● Study questions
**1.** Answer these from the article on the origins of life:
(a) About how long ago did the life we know take hold on Earth?
(b) What information-storage material does all life on Earth use?
(c) Which moon of Saturn does the article name?
**2.** Set down a part of the article on the origins of life word for word, beginning at the words "But there’s one" and stopping after the words "planet-wide natural disasters.".
**3.** Resume the article on the origins of life, starting after its last sentence.

● Passage shown
By David Warmflash, MD | 8 February 2017
Genetic Literacy Project

How did life on Earth arise? Was it abiogenesis—the origin of living forms from non-living matter? Or was our planet merely seeded with microorganisms originating from somewhere else in the galaxy? And if the origin of Earth life was on Earth, did similar events occur on Mars, Venus, Jupiter’s moon Europa, Saturn’s moon Enceladus, and on hundreds of millions of worlds throughout the universe?
The answers to these questions—central to astrobiology and research into the origins of life—could help us in several ways. If we discovered, for example, that life forms on Europa don’t share a common origin with Earth life, this would tell us the cosmos is teeming with life. It would mean that abiogenesis is a common occurrence—since we’d have life emerging independently on two neighboring planets. But also, it would give us a new perspective on biology. That’s because all life on Earth could be assessed as a special case, a system that uses DNA as the information-storage material, and a particular language—the Genetic Code—for making use of that material to control biology.
But there’s one more dimension to the origins of life paradigm. The life that we know took hold on Earth about 3.5 billion years ago. But this does not mean that our system is the only life that emerged on Earth. Nor would it mean that our life is the only one deposited here from space. If abiogenesis happened once on Earth, indeed, if it happened here and on neighboring worlds, there’s no telling how many times it could have happened. We could be the descendants of the system of life that won out over others, either because it out-competed other systems, or because it emerged after other systems went extinct following planet-wide natural disasters.

● Data below
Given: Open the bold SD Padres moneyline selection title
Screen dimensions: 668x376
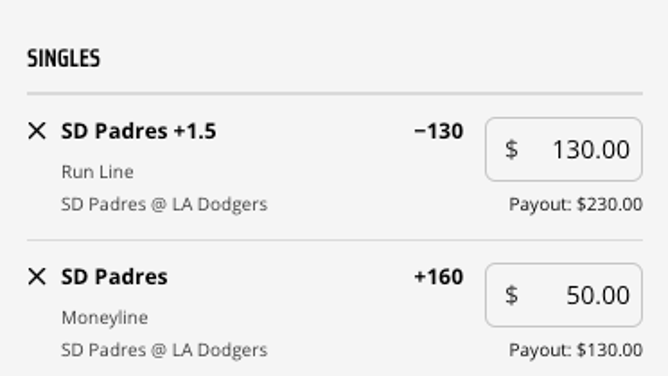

● Answers for this exercise
**1.**
(a) About 3.5 billion years ago.
(b) DNA.
(c) Enceladus.

**2.**
But there’s one more dimension to the origins of life paradigm. The life that we know took hold on Earth about 3.5 billion years ago. But this does not mean that our system is the only life that emerged on Earth. Nor would it mean that our life is the only one deposited here from space. If abiogenesis happened once on Earth, indeed, if it happened here and on neighboring worlds, there’s no telling how many times it could have happened. We could be the descendants of the system of life that won out over others, either because it out-competed other systems, or because it emerged after other systems went extinct following planet-wide natural disasters.

**3.**
Multiple origins perspective
In 1953, Stanley Miller and Harold Urey demonstrated that simulated lightning and ultraviolet radiation—forces present on early Earth—could stimulate conversion of simple chemicals into more complex chemicals needed to create life. Since that time, scientists have experimented with a growing number of prebiotic chemistries—systems that are not alive, but full of chemicals that life uses.
Nobody has yet observed life emerging on its own in laboratory simulations of ancient Earth, but researchers have demonstrated various parts of the puzzle. They have shown that amino acids (the building blocks of proteins) form easily. They have shown that the building blocks of DNA and RNA also form easily. Importantly, they have shown that energy-rich chemical bonds needed to support any kind of life are created easily. They have shown that lipids (fat-like chemicals) not only can form easily, but also can organize spontaneously into membranes that can enclose other types of chemicals into primitive cells.
The last universal common ancestor can be traced back billions of years by comparison of genetic sequences of various organisms. The fossil record shows solidly that there were organisms on Earth 3.5 billion years ago that looked a lot like today’s photosynthetic bacteria. Consequently, there is little doubt among scientists that our system of life was established by that time period. However, because the pieces of the puzzle—prebiotic chemical reactions and cell membrane organization—occur easily, there’s a growing awareness that our distant, microbial ancestors may not have been alone on this planet.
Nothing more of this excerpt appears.